Kunci utama jaringan adalah kontak. Anggap saja semua nama yang tersimpan di memori ponsel kita adalah orang penting. Masalah dengan teman, keluarga, dan rekan kerja dekat (yang memiliki ikatan dan hubungan kuat dengan kita) adalah bahwa mereka mengetahui hal yang sama dengan yang kita ketahui.
Jadi mengapa tidak mencoba memanfaatkan "hubungan yang tidak aktif", yaitu hubungan dengan orang-orang yang pernah dekat dengan kita tetapi sekarang belum pernah berhubungan lagi selama kurang lebih tiga tahun atau bahkan lebih.
Dalam sebuah penelitian, lebih dari 200 eksekutif diminta untuk berhubungan kembali dengan orang-orang seperti itu dan menggunakan interaksi mereka untuk mendapatkan informasi atau nasihat yang dapat membantu mereka dalam proyek kerja yang penting.
Para eksekutif melaporkan bahwa nasihat yang mereka terima dari sumber yang tidak aktif ini rata-rata lebih berharga dan baru daripada apa yang mereka peroleh dari hubungan mereka yang lebih aktif.
Di tengah kebingungan yang bisa ditimbulkan oleh krisis, banyak dari kita akhirnya melakukan introspeksi. Tetapi, introspeksi jika tidak dibarengi dengan eksperimen aktif justru akan berbahaya.
Praktik yang paling baik dipelihara adalah dengan berbicara lantang dalam berbagai interaksi sosial dengan siapa pun yang merespons, bersimpati, berempati, dan mau berbagi pengalaman mereka.
Dengan rekan sesama peserta kursus misalnya.

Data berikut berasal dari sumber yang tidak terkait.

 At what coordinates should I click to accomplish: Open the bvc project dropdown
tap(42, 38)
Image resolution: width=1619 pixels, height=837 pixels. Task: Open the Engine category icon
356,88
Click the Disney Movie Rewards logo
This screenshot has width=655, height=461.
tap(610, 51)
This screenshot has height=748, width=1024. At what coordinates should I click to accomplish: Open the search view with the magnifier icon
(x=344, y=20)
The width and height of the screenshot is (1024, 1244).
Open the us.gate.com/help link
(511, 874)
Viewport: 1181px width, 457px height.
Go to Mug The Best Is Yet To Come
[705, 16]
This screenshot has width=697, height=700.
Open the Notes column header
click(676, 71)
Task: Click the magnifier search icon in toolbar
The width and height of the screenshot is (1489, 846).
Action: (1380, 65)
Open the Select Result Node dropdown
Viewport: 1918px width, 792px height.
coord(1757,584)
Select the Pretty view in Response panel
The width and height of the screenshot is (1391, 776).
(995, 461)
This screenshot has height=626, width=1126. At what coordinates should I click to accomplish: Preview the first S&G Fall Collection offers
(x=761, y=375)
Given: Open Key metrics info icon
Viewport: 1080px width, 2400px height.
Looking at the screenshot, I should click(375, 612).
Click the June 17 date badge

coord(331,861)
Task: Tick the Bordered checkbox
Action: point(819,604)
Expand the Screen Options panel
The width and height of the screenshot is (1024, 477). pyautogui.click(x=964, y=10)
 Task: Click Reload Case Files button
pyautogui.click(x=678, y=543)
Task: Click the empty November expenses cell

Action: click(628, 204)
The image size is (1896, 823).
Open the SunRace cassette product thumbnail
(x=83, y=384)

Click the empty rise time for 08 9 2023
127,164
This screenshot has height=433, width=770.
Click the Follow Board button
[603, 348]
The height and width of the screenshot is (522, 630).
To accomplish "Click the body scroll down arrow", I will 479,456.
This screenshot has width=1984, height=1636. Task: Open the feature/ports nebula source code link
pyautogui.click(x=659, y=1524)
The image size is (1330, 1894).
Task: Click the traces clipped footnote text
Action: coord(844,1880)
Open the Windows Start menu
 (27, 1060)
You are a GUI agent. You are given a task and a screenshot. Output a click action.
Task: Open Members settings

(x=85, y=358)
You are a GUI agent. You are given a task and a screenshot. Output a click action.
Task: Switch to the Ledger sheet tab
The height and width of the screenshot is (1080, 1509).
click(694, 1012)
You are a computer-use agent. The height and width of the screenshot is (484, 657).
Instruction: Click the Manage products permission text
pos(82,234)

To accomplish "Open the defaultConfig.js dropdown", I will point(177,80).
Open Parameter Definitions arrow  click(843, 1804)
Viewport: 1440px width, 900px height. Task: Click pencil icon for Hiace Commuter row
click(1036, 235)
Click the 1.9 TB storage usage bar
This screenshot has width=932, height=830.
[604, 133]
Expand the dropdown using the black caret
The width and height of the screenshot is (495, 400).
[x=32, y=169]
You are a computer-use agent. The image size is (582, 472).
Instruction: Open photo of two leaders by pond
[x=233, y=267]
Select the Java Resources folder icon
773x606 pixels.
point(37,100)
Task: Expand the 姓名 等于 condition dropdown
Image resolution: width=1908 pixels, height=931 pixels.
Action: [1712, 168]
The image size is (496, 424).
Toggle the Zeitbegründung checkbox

Hanya tindakan sederhana dengan menceritakan tentang apa yang ingin kita lakukan, atau mengapa kita menginginkan perubahan, dapat memperjelas pemikiran dan mendorong kita untuk maju.
Dalam situasi karantina dan pembatasan sosial saat ini, kita tetap bisa menemukan cara kreatif untuk berbicara dengan lantang. Misalnya dengan menjadwalkan bersepeda bersama sambil tetap menjaga batasan jarak sosial, atau dengan membuat grup Zoom yang bertemu secara teratur untuk berbagi rencana.
Pada akhirnya, usaha untuk menemukan dan membangun kembali pekerjaan di masa krisis ini sangat bergantung pada satu hal, yaitu waktu untuk memulainya adalah sekarang!